If the Company is unable to effectively execute its revised business plan, it may violate covenants in the future, and if the Company is unable to obtain further forbearance or other relief after the expiration or termination of the Forbearance Period, the lenders may accelerate outstanding debt obligations. Were the lenders to take action to accelerate the debt, the Company’s liquidity, results of operations, cash flows, and/orand financial condition.condition would be materially adversely impacted, and the Company may be forced to file for bankruptcy protection.

Furthermore, foreign governments may impose restrictions on currency remittances. Due to the possibility of government restrictions (or existing restrictions) on transfers of cash out of countries and control of exchange rates and currency convertibility, the Company may not be able to immediately access its cash at the exchange rate used to translate its financial statements.

In addition, the United States government may impose material sanctions and restrictions on doing business with certain countries, businesses, and individuals, including, as an example, the sanctions against countries such as Russia or within specific regions of Ukraine. Such events could have a material adverse effect on the Company's business and financial performance, including through increased costs of compliance, reduced net sales as a result of restrictions on the Company's ability to sell into specific regions of the World, higher volatility in foreign currency exchange rates, and increased input costs (such as energy).
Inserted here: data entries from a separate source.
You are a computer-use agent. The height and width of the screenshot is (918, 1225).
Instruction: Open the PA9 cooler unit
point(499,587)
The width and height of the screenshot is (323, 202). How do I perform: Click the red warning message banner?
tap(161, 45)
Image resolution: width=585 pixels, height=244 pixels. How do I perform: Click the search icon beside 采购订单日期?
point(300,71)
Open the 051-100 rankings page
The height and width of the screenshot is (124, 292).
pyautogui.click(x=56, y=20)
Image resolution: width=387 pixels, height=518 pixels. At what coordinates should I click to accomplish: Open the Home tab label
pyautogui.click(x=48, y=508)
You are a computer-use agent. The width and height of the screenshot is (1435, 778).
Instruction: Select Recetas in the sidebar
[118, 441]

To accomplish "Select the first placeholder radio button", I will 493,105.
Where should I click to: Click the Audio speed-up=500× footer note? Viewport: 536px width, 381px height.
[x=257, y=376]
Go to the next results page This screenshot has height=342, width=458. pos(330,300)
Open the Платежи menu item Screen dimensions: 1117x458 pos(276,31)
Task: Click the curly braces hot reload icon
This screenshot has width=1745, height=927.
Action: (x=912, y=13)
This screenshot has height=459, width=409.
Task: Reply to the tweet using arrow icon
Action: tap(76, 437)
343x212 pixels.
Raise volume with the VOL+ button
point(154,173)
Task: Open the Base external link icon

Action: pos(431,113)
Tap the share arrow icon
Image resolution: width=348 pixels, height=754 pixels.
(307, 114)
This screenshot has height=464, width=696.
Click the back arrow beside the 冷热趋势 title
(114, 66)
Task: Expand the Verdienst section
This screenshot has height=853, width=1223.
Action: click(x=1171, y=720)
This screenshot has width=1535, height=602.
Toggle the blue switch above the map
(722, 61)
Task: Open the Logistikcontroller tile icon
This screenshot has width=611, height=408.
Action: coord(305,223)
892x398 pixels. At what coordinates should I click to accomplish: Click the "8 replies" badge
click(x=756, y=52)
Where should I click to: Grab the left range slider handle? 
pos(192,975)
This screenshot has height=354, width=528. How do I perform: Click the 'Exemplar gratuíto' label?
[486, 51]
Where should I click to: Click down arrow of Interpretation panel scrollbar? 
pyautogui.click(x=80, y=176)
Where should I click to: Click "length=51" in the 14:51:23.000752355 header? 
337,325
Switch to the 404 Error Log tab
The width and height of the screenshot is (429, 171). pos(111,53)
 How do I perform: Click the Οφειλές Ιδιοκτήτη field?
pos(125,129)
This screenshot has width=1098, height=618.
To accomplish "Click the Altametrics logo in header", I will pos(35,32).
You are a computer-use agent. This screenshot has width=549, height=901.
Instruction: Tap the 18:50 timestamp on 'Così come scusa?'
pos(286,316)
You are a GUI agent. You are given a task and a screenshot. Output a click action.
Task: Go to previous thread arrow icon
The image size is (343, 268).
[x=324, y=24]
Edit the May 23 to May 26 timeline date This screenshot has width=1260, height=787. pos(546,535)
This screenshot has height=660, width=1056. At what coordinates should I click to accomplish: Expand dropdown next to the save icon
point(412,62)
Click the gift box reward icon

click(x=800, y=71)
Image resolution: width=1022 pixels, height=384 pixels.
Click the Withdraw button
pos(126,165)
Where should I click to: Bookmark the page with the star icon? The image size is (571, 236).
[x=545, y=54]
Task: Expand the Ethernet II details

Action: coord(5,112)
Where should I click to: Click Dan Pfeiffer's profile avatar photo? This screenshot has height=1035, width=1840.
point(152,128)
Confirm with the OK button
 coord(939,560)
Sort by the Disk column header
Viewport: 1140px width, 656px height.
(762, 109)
The conflict in Ukraine could impact business and financial performance in Europe and our results of operations on a consolidated basis. We are closely monitoring the political and economic situation and have taken several measures, including cash repatriation and ruble hedging, to proactively manage the risk. In addition, sanctions imposed on Russia could impact the fulfillment of existing orders, any future revenue streams from impacted customers, and the recoverability of certain financial assets. As there is uncertainty surrounding the status of physical assets in the Ukraine area, the Company has fully reserved for its accounts receivables and inventories, and fully impaired the operating lease of its office building, in Ukraine. The reserve and impairment was approximately $0.4 million. We will continue to assess our mitigation activities in light of the evolving situation and the related risks, but there can be no assurances that the conflict will not have a material adverse impact on the Company’s results of operations, cash flows, and/or financial condition.

A decrease in operating cash flows, any inability to access financing sources or other constraints on liquidity could adversely affect our business.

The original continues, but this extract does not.